A - Yeah. All their stuff does. You can go back to the early stuff. It all sounds great. I'm not sure where they started. It might have been two track, or early on four track. Listen to "Revolver". Listen to "Rubber Soul". First of all they had top notch gear. They had a great mixing board. They had a Fairchild Compressor, which has like thirty tubes in it. Maybe that's an exaggeration. It has about twenty-four, something like that, and tube gear and Class A wiring stuff and tape recordings. They just hold up. That analog recording imprints on our minds better than than a digital recording. Our minds are more impressed by something that comes across analog. Tape gives it its own sound too, but analog is the full spectrum of audio, whereas digital recording is small snippets, small samples of each frequency to make it up to fool your ears that you're hearing it all, but you're not. All those Beatle records happen to have just the best gear, a great studio and a great producer.

Q - I was waiting for you to say that.

A - Yeah. When you think of the parts he (George Martin) wrote for all those songs... Which song was it, "I Am The Walrus" maybe, they had a hard time at first and George was like, "What the heck am I supposed to do with that, John?" The chord leads just move in such odd ways, beautiful and odd ways, and the lyric is so off the wall. John said, "C'mon George. You'll be able to do it." "Strawberry Fields" was another one where John said, "C'mom George. You can do it." They recorded it in the key of C and they did another version in the key of A and John said, "Take this part from this one and this part from the other one," and George said, "They're in two different keys." And the answer to that was they slowed the higher key down and sped the lower key up and so they met in the middle, and it's genius. I think it's fifty seconds in where you can hear the second version come in. It's completely different, but you don't notice it. I think the UK is a better place to be for music because they take way more chances than the United States' record labels. They're less about the bottom line of money and more about music. In the '60s labels didn't know yet what they had. In '67, '68 they didn't have a template yet. By the '70s, '72, '73 there was a template. So, labels kind of went after that. From '63 to '68, '69 they were all going on the seat of their pants, including the artists. I work a lot with Peter Lewis of Moby Grape. He'll say, "Back then we were about the music and creating a movement." We were not thinking in terms of how much money we could make. In that whole San Francisco scene I think that was true.

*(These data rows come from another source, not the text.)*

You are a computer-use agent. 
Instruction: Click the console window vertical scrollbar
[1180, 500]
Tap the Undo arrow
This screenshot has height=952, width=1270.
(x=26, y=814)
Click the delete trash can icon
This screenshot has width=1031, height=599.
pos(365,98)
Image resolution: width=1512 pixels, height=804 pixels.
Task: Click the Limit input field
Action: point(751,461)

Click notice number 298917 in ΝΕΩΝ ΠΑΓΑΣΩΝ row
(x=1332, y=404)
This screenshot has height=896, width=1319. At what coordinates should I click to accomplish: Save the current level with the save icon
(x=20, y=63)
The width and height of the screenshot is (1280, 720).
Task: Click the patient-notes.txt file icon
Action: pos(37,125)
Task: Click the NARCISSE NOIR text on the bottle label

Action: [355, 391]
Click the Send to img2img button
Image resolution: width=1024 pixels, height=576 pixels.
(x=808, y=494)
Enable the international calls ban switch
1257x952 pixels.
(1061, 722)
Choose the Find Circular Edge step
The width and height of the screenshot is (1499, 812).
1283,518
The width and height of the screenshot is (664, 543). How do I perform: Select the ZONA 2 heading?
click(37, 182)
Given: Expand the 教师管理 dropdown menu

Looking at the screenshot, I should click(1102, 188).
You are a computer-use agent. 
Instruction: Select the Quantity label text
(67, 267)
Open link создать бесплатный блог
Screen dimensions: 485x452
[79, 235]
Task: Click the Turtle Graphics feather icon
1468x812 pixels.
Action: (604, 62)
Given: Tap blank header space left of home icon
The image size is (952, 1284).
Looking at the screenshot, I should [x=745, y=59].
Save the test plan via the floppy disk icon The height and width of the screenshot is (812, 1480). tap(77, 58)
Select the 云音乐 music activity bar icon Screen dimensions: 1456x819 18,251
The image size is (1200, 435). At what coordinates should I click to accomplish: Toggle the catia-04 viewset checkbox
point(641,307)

Q - He must tell some great stories!

A - They were one of the first ones there (San Francisco) and they were one of the first ones the label sought. Yeah, he's told me a million stories, like those dance clubs they had back then. He'd say the people were there to experience. It wasn't like the band was up on the stage, like "Oh, my God! There's the band!" The band was there to sort of bring along the experience, which a lot times included Acid, and kind of baby sit the big room of people that were high. Peter would tell me that. It was more about the creative collective consciousness than "Watch us play our songs." I'm talking about the San Francisco ballroom scene basically. The Grateful Dead obviously were doing the same kind of thing.

Q - And Janis Joplin.

A - Yup. Big Brother And The Holding Company. I knew Sam (Andrews - Janis Joplin's guitarist). I played with Moby Grape, once they got the rights to their name back, in New York City in '93, '96, something like that. I'm not sure what year it was. Skip Spence was no longer able to travel. So Sam Andrew from Big Brother And The Holding Company kind of took his place. We had a great friendship. Sam has since passed. I think Janis should never have left Big Brother And The Holding Company. She had the record label in her ear, going, "You gotta go on your own. These guys aren't good enough." They took her into a different place than she would have gone. That second album is just a classic piece of music. Between the psychedelic band and then Janis' voice was perfect. "Cheap Thrills" was the name of the record.